* [SOURCE DOCUMENT]:
# Second Bachelor's or Master's?



## Treece (Feb 24, 2013)

Hello. So I began thinking about my interesting situation. I currently have a Bachelor's degree in Child Development and wish I didn't. Well paying jobs are rare and usually in the government sector which again, makes it rare, but I have no problem doing it...just have yet to find one. Combined with that I don't think it's practical for me. I didn't get a Bachelor's degree to be a childcare teacher (I don't like it), and to make less money (seriously, the pay of a childcare teacher with a degree is a joke), or a couple dollars more than I do now and I'm a server...didn't need a degree for that. 

So, I want to go back to school for a degree in Computer Science. The University I was looking at will let you get a Master's Degree in the field but of course you have to take preparatory classes. I thought it was a good idea to get it in the same amount of time that I would for a Bachelor's, but I've been looking at jobs to make sure I don't fall into the same trap that I am now. Unlike my current degree, or social work there isn't an emphasis on Master's degree. The emphasis is on experience. Asking for a Bachelor's and then anywhere from 1-10 years experience depending on the job. So now I'm thinking that a second Bachelor's would be more ideal for this field. Especially considering I don't have the educational background, why put more effort and money into it when I can go for something more entry level.

* [SET TASKS]:
A. Quote the forum post word for word, the stretch from "# Second Bachelor's" through "degree for that.".
B. Answer these about the forum post:
(i) In what field does Treece currently hold a Bachelor's degree?
(ii) What subject does Treece want to return to school for?
(iii) What range of years of experience do the jobs Treece looked at ask for?
C. Extend the forum post on choosing between a second bachelor's and a master's, picking up after its last sentence.
The source data aren't needed for this work.

Source data:
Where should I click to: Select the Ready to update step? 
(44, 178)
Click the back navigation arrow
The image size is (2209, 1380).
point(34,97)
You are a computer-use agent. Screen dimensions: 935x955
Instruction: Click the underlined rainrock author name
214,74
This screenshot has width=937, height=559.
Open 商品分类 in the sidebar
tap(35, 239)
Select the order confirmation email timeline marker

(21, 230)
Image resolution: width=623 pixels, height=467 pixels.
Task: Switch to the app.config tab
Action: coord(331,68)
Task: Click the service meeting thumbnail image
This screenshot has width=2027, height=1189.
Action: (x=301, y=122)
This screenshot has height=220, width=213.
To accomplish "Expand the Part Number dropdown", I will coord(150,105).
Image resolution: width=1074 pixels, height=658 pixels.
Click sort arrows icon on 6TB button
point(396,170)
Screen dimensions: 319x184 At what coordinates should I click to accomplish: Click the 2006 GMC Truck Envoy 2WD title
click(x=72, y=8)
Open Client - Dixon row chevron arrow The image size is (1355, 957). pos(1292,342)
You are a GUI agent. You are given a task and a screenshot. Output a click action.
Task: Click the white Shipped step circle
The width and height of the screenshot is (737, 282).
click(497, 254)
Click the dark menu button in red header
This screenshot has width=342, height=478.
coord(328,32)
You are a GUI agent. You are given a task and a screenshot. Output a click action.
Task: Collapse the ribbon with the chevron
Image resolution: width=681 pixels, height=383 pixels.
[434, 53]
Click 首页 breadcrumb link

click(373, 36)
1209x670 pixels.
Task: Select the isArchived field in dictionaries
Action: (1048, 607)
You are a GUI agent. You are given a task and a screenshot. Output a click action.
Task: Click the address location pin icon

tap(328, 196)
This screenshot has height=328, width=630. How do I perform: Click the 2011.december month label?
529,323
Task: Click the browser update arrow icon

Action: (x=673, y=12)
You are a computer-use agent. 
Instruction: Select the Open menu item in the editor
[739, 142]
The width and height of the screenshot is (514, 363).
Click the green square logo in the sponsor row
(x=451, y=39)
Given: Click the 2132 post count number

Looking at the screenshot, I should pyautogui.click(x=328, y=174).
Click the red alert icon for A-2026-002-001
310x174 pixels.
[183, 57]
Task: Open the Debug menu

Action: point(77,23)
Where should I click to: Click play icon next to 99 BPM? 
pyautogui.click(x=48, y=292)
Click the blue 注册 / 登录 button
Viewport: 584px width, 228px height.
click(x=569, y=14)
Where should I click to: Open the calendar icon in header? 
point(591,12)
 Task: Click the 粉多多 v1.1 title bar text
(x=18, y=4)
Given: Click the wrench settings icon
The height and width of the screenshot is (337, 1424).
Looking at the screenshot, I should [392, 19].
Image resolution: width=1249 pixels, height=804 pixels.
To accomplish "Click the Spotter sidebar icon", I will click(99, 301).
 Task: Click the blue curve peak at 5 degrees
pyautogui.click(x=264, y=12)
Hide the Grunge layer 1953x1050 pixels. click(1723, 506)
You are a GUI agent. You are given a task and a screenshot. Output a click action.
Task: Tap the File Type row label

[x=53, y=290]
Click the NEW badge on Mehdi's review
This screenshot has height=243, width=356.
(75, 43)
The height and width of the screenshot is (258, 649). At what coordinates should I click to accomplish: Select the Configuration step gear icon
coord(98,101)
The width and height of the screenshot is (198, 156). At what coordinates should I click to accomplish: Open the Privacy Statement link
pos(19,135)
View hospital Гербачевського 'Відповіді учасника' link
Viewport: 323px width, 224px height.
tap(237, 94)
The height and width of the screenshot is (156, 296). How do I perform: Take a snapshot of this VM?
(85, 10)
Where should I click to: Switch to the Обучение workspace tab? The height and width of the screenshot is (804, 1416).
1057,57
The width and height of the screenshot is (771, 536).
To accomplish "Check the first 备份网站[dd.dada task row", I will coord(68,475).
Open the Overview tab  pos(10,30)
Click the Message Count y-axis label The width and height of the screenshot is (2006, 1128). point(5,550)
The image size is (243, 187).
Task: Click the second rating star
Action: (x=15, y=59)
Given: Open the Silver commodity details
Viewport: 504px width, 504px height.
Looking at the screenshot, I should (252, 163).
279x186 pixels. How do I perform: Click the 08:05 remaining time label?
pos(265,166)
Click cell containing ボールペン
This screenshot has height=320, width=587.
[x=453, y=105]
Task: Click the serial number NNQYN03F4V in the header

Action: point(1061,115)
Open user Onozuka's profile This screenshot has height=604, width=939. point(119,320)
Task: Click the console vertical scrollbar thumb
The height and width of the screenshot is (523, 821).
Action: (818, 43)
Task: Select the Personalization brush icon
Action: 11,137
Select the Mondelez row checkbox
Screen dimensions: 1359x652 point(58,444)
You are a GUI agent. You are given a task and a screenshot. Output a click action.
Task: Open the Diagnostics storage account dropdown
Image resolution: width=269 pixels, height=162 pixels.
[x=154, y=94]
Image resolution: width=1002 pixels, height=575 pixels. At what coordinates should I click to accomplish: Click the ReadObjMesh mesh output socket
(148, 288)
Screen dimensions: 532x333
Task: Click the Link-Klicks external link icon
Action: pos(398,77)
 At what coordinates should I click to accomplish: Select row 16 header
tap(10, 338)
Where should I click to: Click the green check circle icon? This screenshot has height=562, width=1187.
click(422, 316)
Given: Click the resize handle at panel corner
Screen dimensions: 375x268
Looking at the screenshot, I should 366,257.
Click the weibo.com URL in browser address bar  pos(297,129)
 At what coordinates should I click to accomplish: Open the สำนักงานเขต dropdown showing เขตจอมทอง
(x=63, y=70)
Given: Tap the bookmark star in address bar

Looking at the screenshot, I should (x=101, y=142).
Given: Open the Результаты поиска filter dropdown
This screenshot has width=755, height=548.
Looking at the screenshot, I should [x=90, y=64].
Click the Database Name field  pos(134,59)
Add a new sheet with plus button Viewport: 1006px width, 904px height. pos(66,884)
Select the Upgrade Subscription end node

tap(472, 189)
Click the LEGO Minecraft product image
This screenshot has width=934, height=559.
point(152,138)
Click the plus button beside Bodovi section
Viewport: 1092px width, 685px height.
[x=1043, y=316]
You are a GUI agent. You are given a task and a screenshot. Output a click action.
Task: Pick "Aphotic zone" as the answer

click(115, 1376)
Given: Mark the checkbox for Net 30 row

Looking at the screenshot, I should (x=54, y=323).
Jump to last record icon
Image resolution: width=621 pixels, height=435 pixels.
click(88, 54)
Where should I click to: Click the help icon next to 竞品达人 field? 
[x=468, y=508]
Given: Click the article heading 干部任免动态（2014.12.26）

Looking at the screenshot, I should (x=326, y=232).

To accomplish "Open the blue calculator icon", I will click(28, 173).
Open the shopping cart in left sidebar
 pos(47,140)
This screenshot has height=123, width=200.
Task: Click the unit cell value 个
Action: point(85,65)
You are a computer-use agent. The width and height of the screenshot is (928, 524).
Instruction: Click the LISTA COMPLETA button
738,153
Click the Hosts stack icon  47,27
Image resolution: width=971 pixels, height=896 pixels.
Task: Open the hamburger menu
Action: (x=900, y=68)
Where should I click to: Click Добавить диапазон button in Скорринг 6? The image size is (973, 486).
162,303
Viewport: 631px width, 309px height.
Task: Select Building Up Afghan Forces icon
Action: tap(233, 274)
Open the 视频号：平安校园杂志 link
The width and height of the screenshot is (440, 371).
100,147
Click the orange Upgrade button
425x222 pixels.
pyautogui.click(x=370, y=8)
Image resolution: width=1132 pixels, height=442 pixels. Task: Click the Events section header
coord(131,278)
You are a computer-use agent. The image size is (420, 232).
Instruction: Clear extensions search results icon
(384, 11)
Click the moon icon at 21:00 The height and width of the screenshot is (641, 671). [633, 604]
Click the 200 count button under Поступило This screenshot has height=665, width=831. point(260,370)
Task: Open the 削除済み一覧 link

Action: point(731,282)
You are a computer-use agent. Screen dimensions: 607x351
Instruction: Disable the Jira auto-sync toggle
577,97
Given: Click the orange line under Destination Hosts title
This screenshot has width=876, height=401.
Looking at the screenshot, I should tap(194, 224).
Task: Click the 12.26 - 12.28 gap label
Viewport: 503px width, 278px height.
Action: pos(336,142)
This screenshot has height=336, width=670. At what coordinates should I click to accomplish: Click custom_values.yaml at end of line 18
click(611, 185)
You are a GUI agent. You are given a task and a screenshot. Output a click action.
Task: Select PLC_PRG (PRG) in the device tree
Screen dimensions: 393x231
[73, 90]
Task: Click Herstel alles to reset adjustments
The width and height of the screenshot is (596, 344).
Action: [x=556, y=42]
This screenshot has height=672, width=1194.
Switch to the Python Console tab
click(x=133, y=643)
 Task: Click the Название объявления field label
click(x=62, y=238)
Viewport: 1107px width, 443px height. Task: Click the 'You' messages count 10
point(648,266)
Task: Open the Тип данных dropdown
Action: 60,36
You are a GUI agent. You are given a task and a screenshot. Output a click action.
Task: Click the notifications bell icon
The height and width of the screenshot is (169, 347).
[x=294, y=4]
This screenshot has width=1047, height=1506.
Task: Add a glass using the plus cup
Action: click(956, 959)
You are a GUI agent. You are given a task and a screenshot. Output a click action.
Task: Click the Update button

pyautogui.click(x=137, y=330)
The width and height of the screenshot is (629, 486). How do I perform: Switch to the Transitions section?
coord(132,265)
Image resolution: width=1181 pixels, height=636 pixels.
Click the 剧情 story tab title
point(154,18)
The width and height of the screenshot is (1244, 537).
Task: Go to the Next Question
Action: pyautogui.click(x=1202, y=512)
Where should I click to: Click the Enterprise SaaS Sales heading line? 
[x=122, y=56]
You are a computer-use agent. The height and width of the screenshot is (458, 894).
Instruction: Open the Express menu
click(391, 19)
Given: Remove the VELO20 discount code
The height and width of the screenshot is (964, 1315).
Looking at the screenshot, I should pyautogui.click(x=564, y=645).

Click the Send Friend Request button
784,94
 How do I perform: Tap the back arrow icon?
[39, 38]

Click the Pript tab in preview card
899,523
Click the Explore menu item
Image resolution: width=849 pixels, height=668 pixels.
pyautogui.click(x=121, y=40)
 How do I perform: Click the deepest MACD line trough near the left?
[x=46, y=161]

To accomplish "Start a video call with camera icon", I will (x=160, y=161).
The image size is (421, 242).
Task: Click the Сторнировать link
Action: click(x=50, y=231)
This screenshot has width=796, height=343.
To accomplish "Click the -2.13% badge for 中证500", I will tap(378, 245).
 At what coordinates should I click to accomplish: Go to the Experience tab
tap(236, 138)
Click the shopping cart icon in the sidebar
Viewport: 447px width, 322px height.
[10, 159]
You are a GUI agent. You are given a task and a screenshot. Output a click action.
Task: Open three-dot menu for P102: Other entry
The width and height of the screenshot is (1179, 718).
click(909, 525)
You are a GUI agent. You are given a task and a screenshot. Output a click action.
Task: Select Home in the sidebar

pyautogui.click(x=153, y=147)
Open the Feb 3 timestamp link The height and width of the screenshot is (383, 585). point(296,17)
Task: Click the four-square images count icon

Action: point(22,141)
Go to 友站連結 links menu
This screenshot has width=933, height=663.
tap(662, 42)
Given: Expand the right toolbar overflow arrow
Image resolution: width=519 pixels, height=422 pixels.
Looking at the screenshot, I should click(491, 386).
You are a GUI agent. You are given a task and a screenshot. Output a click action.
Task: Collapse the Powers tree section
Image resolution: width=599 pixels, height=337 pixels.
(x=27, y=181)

* [RESULTS FOR EACH TASK]:
A.
# Second Bachelor's or Master's?



## Treece (Feb 24, 2013)

Hello. So I began thinking about my interesting situation. I currently have a Bachelor's degree in Child Development and wish I didn't. Well paying jobs are rare and usually in the government sector which again, makes it rare, but I have no problem doing it...just have yet to find one. Combined with that I don't think it's practical for me. I didn't get a Bachelor's degree to be a childcare teacher (I don't like it), and to make less money (seriously, the pay of a childcare teacher with a degree is a joke), or a couple dollars more than I do now and I'm a server...didn't need a degree for that.

B.
(i) Child Development
(ii) Computer Science
(iii) Anywhere from 1-10 years, depending on the job

C.
On the other hand I worry about money. I don't think the government is too willing to give out money for a 2nd Bachelor's despite they barely helped to begin with and I could kick myself for the debt I'm in. Then again though, I could probably afford undergraduate tuition compared to graduate tuition... So any thoughts?


----------



## PowerShell (Feb 3, 2013)

What are your career goals? Why are you choosing computer science?


----------



## Treece (Feb 24, 2013)

I want be able to provide for myself and a family. That's supposed to be the point of going back to college right? I want to enjoy my job and I would prefer something that was more technical than social. I'm trying to find a career that I think I can handle, will be interesting, and that pays. I'm not in it entirely for the money or I'd be a doctor, or skip school altogether and go into sales (insurance for example) but i don't like the pressure of having to sell things to people. I like to work and not be bothered. Another reason why I dislike childcare is that many centers want you to continue your education, taking at least one or two classes and that's annoying. Why the hell did I graduate to have to keep taking classes?

I chose computer science because it seems the most interesting and a field with many job prospects. I could say I'm also interested in mathematics but I'm not really sure how that relates to getting a job...like, I don't know where mathematicians get hired and if there's a huge job prospect. I'm reading up on computer programs to see if I would actually like it before I jump back in but the classes will be the real test.


----------



## PowerShell (Feb 3, 2013)

Computer science is a very broad field. Do you have a specific job in mind once you get that degree?


----------



## FlightsOfFancy (Dec 30, 2012)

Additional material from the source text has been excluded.